A new drug for the treatment of epilepsy, with the active substance kenobamate, was added a week ago to the electronic prescription and is covered by the insurance funds.

This drug comes in pill form and reduces seizures in adult patients by 50%.

In addition, two other drugs are expected to be released in our country within 2024, which are indicated for the treatment of Dravet, Lennox Gastaut and Rett syndromes in children.

What is kenobamati?

“Kenobamati has been approved by the European Medicines Agency (EMA) in March 2021, but only a few days ago it was included in the electronic prescription. It is in pill form and is taken once a day.

It is mainly indicated for adult patients with drug-resistant epilepsy with focal seizures, with or without secondary generalization. That is, it concerns 1/3 of patients who are not controlled by other pharmaceutical options. Taking kenobamate achieves a 50% reduction in seizures improving the quality of life of the patients”, said – among others – the deputy professor of Neurology AUTH, 1st neurological clinic PGNT AHEPA Martha Spiliotis, during her speech on “Newest antiepileptic drugs in the treatment of epilepsy”, in the context of the 9th of the Panhellenic Congress of Applied Pharmacy (PSEF), organized by the Pharmaceutical Association of Thessaloniki.

At the same time, he noted that in 2024 two more medicines are expected in the form of an oral solution. The one drug with the active substance fenfluramine was approved in 2020 by the FDA and in 2021 by the European Medicines Agency for the treatment of seizures in Dravet syndrome, a myoclonic epilepsy of infantile type that usually occurs between the ages of 4 months and 3 years . In 2023, it also received approval for Lennox Gastaut syndrome, one of the most severe forms of epilepsy in children aged 2 years and older, as well as in adults. In addition, in 2023 the drug trofinetide, which reduces inflammation and neuronal apoptosis, was approved for children aged 2 years and older and for adults as a first-line treatment for Rett syndrome, a genetic neurological disorder that occurs only in girls with mental retardation, motor disability and epilepsy. The research with the well-known ketamine (antiepileptic used intravenously in epileptic condition in ICU) in oral administration for Rett syndrome will also proceed to phase 3.

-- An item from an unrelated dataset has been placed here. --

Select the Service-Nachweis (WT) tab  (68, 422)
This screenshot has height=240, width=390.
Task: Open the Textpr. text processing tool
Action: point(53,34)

New formulations are also expected for multiple sclerosis

The messages for the treatment of multiple sclerosis (multiple sclerosis) are also encouraging.

As pointed out by the Associate Professor of Neurology-Neuroimmunology AUTH, 1st Neurological Clinic PGNT AHEPA, Efrosony Koutsouraki, in her speech on “Disease-modifying drugs in multiple sclerosis” during the 9th PSEF, it is estimated that over 2.8 million people throughout in the world suffer from multiple sclerosis, in Greece more than 18,000 and in Europe more than 800,000 with a more frequent age of onset between 20-40 years and prevalence in women (1.5-3 times more than men).

“Early initiation of treatment changes the natural course of the disease that leads to the reduction of patients’ functionality, because it appears that the degenerative process begins very early, significantly affects the progression of disability and is linked to neuroinflammation, which is primarily targeted by more than the drugs approved for the disease.

15 drugs to treat the disease are already on sale in Greece, while six more are expected. The early initiation of treatment in patients with active multiple sclerosis can lead to a long-term remission of the symptoms of the disease and the avoidance of severe disability, although of course the definitive treatment of the disease has not yet been found”, pointed out Mrs. Koutsouraki.

According to her, the choice of drugs is based on the greatest benefit for each patient depending on the particularities of his life and the type of multiple sclerosis he presents, as well as the least possibility of long-term serious side effects.

“What is important for women with multiple sclerosis to know is that everyone can have a child if they want to. The conditions for this are planning, the disease being in remission, stabilized, without relapses. In the event that the disease has not stabilized, but a pregnancy follows, if the treating neurologist deems it necessary, the patient may also take some medications during the pregnancy so that the disease does not worsen, but also does not burden the fetus. In addition, studies have shown that breastfeeding reduces the hereditary predisposition to the occurrence of multiple sclerosis in children whose parents have the disease”, emphasized Mrs. Koutsouraki.